__Exercise requirements__:
Run through the records and show each line that includes the string "computer".

[Opening Data shown section]

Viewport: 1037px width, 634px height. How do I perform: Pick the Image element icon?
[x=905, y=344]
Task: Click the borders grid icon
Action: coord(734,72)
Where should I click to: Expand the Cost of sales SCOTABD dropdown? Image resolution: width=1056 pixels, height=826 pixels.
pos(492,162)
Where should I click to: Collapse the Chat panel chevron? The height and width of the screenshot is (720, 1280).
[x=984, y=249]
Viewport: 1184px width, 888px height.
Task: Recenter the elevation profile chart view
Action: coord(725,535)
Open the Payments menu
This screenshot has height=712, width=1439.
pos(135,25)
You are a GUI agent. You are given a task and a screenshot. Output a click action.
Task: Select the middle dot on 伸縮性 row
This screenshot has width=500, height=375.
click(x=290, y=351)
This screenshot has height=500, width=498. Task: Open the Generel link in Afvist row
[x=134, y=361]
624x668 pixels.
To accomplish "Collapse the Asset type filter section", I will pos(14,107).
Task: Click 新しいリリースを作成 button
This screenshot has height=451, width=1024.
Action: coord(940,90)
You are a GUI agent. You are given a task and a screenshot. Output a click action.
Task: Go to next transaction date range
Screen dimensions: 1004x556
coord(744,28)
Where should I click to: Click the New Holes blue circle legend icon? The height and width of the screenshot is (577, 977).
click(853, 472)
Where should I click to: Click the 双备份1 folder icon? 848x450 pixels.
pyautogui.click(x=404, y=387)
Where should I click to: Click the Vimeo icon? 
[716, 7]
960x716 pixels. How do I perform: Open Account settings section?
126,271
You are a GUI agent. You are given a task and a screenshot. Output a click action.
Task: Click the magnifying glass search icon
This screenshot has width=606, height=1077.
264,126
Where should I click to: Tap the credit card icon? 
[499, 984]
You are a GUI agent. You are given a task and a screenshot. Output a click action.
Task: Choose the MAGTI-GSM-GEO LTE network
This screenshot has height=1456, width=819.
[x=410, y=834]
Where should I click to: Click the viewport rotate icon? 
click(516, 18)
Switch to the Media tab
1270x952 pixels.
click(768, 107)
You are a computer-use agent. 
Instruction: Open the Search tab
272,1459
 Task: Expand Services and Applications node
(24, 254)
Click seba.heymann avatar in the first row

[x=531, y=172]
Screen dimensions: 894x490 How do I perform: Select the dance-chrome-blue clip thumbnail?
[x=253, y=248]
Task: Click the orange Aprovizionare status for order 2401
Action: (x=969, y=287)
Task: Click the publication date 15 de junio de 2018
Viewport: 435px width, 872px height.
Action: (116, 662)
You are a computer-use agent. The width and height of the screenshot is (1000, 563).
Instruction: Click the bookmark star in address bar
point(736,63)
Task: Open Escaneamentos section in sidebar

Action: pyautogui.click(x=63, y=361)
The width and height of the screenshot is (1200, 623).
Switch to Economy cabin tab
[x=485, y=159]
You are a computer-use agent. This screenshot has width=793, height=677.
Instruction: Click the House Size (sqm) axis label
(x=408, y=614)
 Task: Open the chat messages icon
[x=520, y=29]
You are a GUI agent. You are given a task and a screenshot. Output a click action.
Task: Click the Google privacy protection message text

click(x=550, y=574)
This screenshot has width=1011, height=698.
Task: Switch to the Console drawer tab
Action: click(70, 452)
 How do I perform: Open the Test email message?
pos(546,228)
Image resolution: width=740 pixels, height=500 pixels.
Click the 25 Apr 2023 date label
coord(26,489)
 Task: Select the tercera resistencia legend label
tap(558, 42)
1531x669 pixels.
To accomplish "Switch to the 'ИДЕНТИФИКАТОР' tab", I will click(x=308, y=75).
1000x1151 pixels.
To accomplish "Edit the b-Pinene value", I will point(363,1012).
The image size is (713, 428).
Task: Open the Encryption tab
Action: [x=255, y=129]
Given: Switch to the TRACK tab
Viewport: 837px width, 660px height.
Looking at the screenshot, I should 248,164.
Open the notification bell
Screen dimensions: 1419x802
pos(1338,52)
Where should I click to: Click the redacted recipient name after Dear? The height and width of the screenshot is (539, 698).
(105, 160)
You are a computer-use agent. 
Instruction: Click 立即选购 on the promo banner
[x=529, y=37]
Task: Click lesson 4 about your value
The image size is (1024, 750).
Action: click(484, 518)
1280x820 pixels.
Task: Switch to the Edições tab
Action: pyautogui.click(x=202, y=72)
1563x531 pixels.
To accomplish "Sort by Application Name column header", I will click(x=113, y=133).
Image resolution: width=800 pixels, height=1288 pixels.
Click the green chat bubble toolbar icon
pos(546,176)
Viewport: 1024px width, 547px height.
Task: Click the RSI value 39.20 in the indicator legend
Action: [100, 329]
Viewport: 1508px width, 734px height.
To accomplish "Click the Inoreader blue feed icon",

[Closing Data shown section]

__Answer box__:
You are a computer-use agent. 
You are a computer-use agent. The width and height of the screenshot is (1000, 563).
You are a computer-use agent. This screenshot has width=793, height=677.
You are a computer-use agent. 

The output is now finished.